╭─ Provided records

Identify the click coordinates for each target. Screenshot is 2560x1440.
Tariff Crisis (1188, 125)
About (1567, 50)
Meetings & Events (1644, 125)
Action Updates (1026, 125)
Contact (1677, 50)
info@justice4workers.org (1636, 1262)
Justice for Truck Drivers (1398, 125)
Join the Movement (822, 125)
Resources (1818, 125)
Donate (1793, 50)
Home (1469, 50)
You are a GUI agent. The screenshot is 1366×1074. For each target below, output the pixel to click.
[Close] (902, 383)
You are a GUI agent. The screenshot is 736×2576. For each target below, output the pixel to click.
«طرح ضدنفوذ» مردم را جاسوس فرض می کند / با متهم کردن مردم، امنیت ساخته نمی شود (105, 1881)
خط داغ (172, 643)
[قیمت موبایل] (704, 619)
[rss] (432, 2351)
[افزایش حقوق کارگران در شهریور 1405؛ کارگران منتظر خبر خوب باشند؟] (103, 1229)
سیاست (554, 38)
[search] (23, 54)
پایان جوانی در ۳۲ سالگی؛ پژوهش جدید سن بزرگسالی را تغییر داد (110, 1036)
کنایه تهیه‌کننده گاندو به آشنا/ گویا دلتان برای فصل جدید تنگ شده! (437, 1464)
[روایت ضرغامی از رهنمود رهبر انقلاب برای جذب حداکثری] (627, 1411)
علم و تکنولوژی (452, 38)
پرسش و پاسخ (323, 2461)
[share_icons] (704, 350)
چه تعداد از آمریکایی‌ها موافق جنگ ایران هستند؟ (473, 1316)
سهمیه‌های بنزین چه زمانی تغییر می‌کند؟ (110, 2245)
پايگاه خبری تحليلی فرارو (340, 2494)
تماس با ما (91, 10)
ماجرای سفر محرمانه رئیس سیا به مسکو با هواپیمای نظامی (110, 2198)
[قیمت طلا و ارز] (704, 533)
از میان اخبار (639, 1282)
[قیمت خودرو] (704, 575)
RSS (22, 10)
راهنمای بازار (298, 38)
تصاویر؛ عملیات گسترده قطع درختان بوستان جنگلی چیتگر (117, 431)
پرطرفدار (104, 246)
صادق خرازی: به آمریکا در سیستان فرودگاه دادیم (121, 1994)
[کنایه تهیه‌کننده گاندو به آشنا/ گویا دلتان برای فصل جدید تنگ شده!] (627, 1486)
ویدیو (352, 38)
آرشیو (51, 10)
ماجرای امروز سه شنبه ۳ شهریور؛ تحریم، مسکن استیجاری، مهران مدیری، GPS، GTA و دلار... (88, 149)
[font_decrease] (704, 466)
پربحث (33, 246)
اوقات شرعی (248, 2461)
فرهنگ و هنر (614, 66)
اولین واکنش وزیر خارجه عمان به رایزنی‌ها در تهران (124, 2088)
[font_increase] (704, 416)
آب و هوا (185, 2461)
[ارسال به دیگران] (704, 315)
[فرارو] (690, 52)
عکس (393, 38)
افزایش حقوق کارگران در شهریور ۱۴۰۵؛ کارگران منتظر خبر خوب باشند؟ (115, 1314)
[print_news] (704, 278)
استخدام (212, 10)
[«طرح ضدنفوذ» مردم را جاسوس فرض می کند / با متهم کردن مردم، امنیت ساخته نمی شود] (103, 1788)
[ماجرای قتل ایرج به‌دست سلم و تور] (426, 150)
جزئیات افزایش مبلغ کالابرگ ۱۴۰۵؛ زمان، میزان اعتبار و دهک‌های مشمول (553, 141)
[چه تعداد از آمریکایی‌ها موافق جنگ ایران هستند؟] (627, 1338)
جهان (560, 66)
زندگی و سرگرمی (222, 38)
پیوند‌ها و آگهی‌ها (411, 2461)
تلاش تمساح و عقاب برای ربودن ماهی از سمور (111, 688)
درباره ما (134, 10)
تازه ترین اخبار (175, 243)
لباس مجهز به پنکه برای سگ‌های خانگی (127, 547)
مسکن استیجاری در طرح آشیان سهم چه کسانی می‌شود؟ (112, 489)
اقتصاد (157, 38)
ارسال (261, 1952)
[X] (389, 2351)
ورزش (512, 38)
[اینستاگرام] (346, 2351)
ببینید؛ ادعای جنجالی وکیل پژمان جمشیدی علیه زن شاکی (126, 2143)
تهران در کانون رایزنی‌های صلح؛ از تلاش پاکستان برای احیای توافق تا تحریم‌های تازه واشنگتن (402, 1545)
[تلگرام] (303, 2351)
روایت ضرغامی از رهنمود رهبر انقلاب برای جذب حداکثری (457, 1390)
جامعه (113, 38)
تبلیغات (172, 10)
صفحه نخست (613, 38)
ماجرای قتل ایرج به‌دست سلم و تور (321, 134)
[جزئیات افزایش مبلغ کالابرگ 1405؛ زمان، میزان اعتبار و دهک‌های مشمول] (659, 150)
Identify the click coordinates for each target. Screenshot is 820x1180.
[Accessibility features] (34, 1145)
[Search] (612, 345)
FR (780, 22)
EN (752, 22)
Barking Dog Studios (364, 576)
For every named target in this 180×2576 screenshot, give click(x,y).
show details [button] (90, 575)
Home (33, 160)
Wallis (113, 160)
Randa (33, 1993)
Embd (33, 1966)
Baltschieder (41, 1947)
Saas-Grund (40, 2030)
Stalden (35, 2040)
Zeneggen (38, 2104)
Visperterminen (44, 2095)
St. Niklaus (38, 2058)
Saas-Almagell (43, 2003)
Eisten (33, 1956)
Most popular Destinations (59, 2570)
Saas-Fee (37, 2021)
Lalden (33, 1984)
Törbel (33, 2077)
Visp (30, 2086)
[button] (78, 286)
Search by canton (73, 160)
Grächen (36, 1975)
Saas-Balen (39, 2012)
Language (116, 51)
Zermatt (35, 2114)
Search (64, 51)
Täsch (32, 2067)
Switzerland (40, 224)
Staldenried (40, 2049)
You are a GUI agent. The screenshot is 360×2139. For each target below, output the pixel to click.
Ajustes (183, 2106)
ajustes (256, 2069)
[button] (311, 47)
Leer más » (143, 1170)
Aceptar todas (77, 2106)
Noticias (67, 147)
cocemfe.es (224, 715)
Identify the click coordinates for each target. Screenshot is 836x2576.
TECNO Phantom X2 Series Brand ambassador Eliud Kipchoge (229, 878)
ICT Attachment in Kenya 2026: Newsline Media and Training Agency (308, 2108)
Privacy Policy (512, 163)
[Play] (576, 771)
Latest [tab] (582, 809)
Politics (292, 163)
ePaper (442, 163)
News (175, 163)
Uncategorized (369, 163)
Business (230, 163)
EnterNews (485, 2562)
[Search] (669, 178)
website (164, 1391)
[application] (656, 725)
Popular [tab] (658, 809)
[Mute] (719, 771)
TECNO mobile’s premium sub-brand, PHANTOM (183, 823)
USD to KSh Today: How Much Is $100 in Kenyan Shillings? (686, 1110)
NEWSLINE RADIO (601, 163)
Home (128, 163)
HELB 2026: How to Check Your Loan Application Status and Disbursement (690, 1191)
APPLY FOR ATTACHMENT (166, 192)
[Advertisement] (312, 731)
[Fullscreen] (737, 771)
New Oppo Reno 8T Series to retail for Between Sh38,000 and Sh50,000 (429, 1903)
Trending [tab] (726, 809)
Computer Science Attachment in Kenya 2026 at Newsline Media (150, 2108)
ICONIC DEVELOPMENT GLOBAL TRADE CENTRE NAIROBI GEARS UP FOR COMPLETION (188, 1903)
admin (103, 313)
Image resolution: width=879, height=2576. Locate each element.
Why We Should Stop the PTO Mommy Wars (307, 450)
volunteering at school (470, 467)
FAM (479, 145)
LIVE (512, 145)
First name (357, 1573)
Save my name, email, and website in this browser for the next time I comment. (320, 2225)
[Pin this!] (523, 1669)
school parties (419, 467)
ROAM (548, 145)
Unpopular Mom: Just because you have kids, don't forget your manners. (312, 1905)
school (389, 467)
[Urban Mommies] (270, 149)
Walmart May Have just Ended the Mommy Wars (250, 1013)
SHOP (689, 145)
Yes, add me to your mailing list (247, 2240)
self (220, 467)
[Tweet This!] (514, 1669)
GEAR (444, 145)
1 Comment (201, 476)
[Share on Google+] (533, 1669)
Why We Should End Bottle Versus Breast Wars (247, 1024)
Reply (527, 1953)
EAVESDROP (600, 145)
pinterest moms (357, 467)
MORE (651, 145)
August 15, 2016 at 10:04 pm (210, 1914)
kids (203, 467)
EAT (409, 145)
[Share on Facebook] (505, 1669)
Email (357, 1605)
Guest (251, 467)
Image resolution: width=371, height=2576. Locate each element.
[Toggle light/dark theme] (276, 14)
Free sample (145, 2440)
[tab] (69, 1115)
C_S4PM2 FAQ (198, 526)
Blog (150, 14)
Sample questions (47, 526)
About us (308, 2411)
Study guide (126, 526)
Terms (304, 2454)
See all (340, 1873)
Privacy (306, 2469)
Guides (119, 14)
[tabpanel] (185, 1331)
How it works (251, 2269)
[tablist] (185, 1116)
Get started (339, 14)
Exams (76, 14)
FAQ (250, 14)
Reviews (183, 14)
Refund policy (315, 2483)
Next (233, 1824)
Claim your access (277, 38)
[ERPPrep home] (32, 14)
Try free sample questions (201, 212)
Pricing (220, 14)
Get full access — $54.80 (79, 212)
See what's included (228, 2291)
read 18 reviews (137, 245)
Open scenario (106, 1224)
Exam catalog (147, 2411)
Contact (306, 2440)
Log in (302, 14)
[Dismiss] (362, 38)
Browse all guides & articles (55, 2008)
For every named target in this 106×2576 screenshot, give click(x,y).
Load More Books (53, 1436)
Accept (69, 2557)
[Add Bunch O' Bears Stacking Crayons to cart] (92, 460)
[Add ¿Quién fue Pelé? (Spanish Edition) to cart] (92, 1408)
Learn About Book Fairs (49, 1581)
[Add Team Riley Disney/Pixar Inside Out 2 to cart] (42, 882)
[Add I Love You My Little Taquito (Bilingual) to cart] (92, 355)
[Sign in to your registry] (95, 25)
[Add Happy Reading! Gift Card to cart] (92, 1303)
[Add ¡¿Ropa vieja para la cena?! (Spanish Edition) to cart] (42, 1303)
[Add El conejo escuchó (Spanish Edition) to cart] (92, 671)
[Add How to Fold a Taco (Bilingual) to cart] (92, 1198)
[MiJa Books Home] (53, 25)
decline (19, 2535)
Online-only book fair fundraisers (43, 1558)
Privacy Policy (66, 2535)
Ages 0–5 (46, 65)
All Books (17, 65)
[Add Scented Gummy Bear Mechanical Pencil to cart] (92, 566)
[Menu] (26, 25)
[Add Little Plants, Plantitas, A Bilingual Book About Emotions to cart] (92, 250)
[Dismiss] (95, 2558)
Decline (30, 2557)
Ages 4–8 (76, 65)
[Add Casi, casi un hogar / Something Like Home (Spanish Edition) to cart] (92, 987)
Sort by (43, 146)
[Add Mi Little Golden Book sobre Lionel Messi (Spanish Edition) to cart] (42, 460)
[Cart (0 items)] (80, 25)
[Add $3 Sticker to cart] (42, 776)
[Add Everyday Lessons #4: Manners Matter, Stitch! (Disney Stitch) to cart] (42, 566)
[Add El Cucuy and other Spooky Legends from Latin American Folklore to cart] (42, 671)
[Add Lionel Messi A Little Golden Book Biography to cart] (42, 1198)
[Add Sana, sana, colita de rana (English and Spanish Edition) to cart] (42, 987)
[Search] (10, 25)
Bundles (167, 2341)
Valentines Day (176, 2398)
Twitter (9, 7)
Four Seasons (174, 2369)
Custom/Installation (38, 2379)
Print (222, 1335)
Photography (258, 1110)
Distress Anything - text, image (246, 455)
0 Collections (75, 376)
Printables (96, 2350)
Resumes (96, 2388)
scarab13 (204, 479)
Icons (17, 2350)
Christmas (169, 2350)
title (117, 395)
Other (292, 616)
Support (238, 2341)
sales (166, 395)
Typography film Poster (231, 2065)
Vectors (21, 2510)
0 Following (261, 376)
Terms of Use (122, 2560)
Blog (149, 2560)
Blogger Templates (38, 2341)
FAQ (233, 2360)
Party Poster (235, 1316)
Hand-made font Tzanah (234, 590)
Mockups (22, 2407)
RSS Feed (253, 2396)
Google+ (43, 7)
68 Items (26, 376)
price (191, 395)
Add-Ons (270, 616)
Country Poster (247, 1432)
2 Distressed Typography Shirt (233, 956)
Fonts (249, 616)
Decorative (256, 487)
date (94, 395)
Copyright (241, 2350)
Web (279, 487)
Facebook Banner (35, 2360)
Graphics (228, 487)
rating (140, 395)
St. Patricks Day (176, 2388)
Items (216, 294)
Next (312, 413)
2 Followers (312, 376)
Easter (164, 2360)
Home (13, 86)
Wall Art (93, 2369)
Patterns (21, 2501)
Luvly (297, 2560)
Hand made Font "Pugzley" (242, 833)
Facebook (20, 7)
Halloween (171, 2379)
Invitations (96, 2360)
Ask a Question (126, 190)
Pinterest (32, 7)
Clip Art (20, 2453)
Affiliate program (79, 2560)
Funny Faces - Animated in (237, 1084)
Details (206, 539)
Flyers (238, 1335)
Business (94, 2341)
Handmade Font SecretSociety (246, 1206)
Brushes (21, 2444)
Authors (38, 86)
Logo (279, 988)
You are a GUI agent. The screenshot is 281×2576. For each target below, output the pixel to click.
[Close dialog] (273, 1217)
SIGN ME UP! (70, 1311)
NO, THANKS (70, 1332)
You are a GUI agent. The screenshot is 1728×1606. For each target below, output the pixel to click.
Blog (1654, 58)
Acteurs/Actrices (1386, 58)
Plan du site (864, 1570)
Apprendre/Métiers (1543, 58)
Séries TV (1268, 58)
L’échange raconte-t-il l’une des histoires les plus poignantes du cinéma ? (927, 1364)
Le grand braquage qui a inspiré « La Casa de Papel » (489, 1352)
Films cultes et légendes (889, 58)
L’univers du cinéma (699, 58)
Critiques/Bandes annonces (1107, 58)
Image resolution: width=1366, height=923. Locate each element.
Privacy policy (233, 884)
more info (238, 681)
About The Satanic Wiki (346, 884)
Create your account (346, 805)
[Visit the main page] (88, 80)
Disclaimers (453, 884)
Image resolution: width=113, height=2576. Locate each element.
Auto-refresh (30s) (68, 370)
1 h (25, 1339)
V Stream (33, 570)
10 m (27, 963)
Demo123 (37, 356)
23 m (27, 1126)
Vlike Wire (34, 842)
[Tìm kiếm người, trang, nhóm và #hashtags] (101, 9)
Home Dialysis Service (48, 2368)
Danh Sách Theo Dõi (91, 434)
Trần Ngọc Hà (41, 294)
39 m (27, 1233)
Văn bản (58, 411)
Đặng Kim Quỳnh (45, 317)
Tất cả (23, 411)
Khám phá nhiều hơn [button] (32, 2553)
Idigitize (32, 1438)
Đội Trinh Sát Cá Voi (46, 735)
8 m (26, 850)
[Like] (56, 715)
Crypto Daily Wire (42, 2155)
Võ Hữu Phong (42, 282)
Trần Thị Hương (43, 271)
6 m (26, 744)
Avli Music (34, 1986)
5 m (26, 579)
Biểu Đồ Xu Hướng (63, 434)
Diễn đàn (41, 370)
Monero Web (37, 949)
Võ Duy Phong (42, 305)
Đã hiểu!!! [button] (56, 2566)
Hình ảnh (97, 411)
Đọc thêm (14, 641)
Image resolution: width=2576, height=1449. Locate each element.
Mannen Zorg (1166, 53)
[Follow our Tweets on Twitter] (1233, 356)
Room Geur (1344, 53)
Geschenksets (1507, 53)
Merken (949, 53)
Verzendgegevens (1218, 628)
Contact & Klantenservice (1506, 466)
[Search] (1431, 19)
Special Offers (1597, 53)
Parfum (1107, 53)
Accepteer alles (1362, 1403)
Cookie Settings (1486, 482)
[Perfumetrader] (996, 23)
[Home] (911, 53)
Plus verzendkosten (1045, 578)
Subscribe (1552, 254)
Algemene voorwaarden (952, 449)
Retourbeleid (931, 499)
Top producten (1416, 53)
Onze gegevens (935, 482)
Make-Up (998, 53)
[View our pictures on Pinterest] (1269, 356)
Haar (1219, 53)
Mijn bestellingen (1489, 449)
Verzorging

╰─

Exercise: Please make an exact copy of the lines above from the line with "ICONIC DEVELOPMENT GLOBAL" through the line with "Open scenario (106, 1224)", both ends included.

Answer section:
ICONIC DEVELOPMENT GLOBAL TRADE CENTRE NAIROBI GEARS UP FOR COMPLETION (188, 1903)
admin (103, 313)
Image resolution: width=879, height=2576. Locate each element.
Why We Should Stop the PTO Mommy Wars (307, 450)
volunteering at school (470, 467)
FAM (479, 145)
LIVE (512, 145)
First name (357, 1573)
Save my name, email, and website in this browser for the next time I comment. (320, 2225)
[Pin this!] (523, 1669)
school parties (419, 467)
ROAM (548, 145)
Unpopular Mom: Just because you have kids, don't forget your manners. (312, 1905)
school (389, 467)
[Urban Mommies] (270, 149)
Walmart May Have just Ended the Mommy Wars (250, 1013)
SHOP (689, 145)
Yes, add me to your mailing list (247, 2240)
self (220, 467)
[Tweet This!] (514, 1669)
GEAR (444, 145)
1 Comment (201, 476)
[Share on Google+] (533, 1669)
Why We Should End Bottle Versus Breast Wars (247, 1024)
Reply (527, 1953)
EAVESDROP (600, 145)
pinterest moms (357, 467)
MORE (651, 145)
August 15, 2016 at 10:04 pm (210, 1914)
kids (203, 467)
EAT (409, 145)
[Share on Facebook] (505, 1669)
Email (357, 1605)
Guest (251, 467)
Image resolution: width=371, height=2576. Locate each element.
[Toggle light/dark theme] (276, 14)
Free sample (145, 2440)
[tab] (69, 1115)
C_S4PM2 FAQ (198, 526)
Blog (150, 14)
Sample questions (47, 526)
About us (308, 2411)
Study guide (126, 526)
Terms (304, 2454)
See all (340, 1873)
Privacy (306, 2469)
Guides (119, 14)
[tabpanel] (185, 1331)
How it works (251, 2269)
[tablist] (185, 1116)
Get started (339, 14)
Exams (76, 14)
FAQ (250, 14)
Reviews (183, 14)
Refund policy (315, 2483)
Next (233, 1824)
Claim your access (277, 38)
[ERPPrep home] (32, 14)
Try free sample questions (201, 212)
Pricing (220, 14)
Get full access — $54.80 (79, 212)
See what's included (228, 2291)
read 18 reviews (137, 245)
Open scenario (106, 1224)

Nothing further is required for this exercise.